Please count the lines in the data below that contain the string "Task", matching case exactly, and give only that number.
○ ○ ○ ○ ○ ○ ○
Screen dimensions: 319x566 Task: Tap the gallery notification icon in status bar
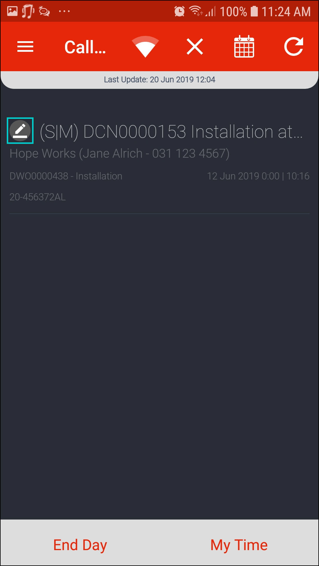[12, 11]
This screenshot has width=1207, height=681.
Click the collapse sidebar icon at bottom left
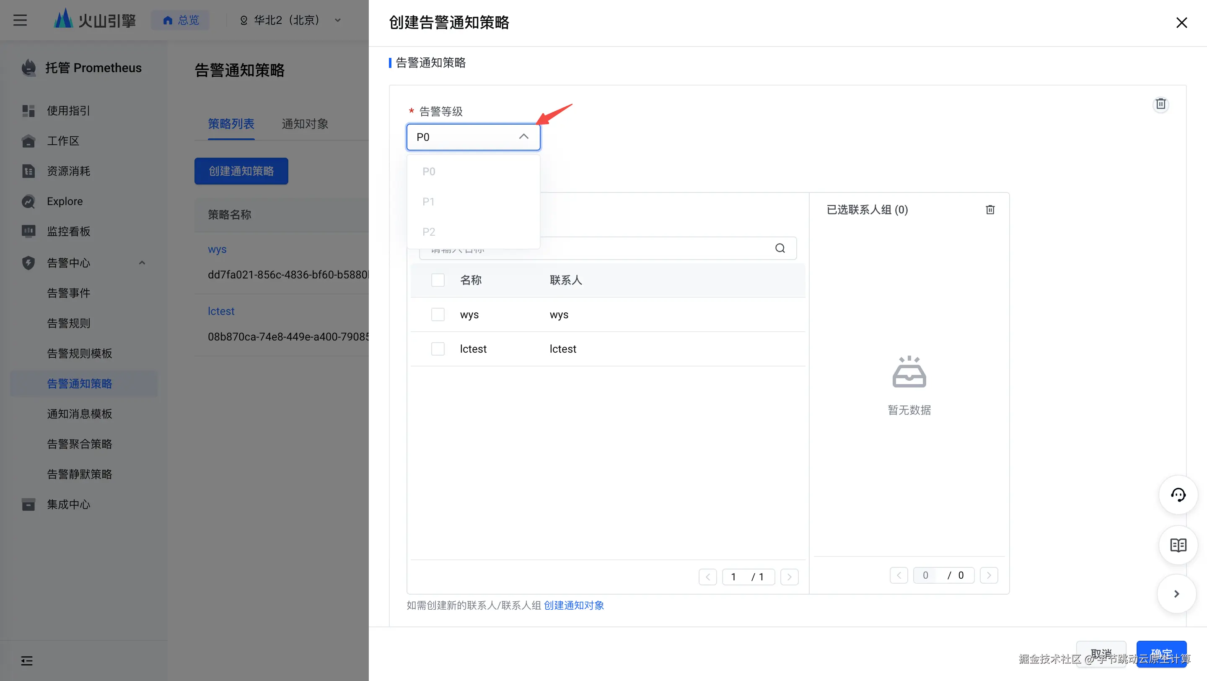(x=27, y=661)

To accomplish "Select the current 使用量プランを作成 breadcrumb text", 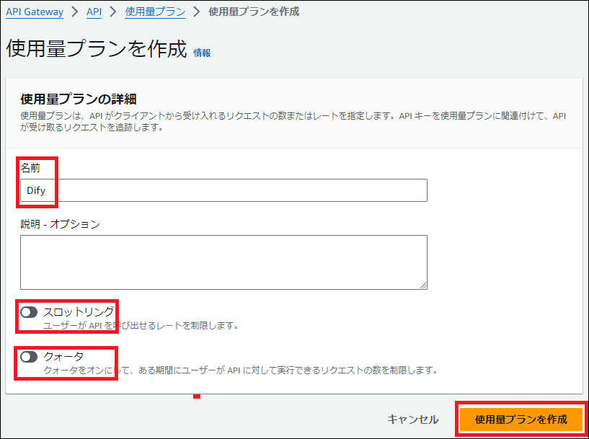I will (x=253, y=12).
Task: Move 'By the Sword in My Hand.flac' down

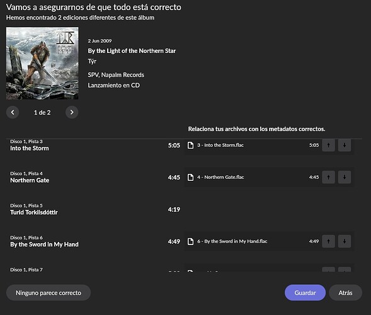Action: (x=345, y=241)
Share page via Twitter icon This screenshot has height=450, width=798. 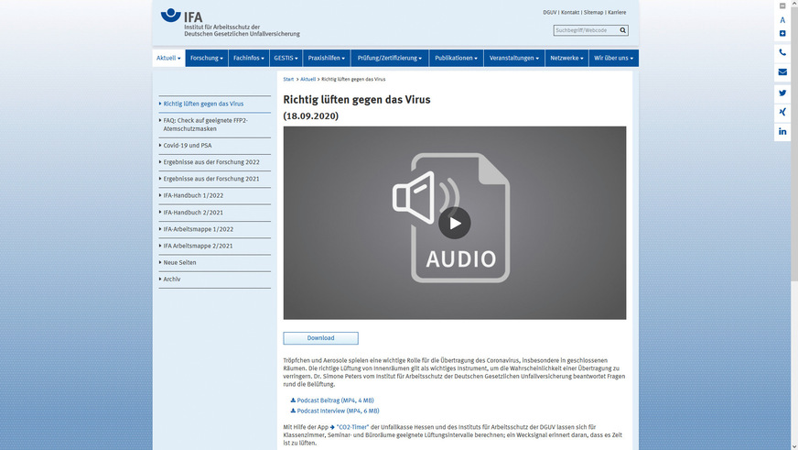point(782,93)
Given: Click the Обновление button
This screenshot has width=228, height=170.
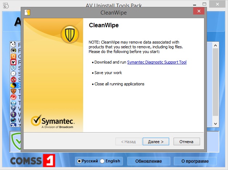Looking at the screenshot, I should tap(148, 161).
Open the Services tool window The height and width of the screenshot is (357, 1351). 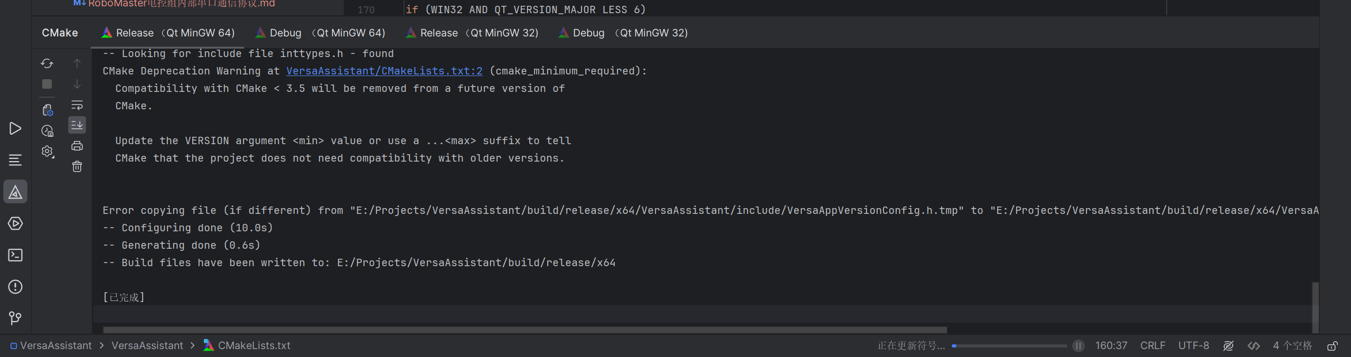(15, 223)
○ ○ ○ ○ ○ ○ ○
- WRITTEN REPLY
2